There was a time, not many years ago, when groceries were almost exclusively purchased at box-shaped stores, wrapped in plastic bags, gathered together in larger plastic bags, carted away in loads big enough to feed a family for weeks. Fresh was relative: produce came from wherever it could be produced cheaply. An apple was an apple. Lettuce was lettuce. Potatoes were big and for baking or mashing. Bread was a sliced white loaf. Meat was cut or ground, and all was valued for low price. Food existed without identity, place or time and we praised ourselves for our efficiency.
That heritage remains. Conventional grocery stores of the world still supply the masses and mirror the trends of our appetite. They are fascinating temples of commerce, museums of ingenuity, artifacts of a world we hoped could catapult us out of our past—a place we associate with strife. But I believe we have desires that go deeper than our aspirations.

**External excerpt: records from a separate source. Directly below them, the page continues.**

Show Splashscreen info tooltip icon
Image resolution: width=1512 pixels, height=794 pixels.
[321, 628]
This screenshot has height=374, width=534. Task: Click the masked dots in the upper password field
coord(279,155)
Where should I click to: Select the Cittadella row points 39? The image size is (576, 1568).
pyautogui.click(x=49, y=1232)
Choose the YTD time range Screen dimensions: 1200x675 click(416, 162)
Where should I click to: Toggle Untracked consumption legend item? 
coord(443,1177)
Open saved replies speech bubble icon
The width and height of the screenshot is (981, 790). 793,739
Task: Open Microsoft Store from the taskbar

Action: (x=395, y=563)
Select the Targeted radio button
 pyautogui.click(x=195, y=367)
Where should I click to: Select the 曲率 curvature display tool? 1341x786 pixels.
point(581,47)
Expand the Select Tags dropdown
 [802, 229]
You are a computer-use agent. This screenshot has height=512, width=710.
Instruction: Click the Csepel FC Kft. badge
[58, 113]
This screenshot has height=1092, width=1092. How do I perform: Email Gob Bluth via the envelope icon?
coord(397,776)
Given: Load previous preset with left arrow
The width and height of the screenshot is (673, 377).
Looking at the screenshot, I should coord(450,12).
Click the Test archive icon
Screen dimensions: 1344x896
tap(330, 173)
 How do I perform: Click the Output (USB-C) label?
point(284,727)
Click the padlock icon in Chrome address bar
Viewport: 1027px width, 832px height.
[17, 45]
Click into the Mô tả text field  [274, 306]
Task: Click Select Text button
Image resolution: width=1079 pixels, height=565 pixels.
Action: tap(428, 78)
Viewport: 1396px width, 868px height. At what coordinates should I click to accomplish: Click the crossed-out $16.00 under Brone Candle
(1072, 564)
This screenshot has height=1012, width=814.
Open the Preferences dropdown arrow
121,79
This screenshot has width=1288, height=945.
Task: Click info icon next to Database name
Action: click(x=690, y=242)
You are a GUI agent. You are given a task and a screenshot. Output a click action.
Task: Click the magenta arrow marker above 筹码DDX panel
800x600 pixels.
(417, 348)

If there is one word that describes a farmers’ market, it is fresh. I remember vividly the feeling of going to our market in St. Paul, Minnesota as a small child. The heady smell of fresh bread and pastries mingled with the floral scent of apples in boxes, the alertness of vegetables laid out artfully, the cut flowers, some cloyingly sweet or peppery, some bland. I would follow my parents through it desiring everything, so tantalizingly alive it all seemed compared to the shelves of the grocery store. Along the floor I found flower buds popped off their stem in the hustle and bustle of a crowd. I collected them in my small fist, a miniature bouquet that mapped the way I had come.
Technology can give us tomatoes in January, strawberries that cross the country without rotting, apples all year round. When communities get involved, food technology becomes less relevant. Communities desire flavor, nutrition, vitality. These things come intertwined: when farmers are paid the true cost of food, they grow the best food possible; when a community desires real food, it comes to them; when food tastes alive, it makes a community happier and healthier. Fresh means food not long severed from the earth, but it also means the old made new: a question remembered.
We are fortunate to have the sort of community that asked again. The answer has been ten years of gathering together to share in the excitement and wonder of food done well. As Hillsdale Farmers’ Market turns 10 years old, we should all pause a moment to remember when lettuce was only green, carrots were always orange, and Sunday was just another day to work around the house. Here we are each week, standing in the open air, exchanging gratitudes. Thank you for growing and producing food I am proud of, that gives me pleasure and sustenance. Thank you for buying the food that allows me to work a job I love, that keeps my land alive and ignites the energy to do more.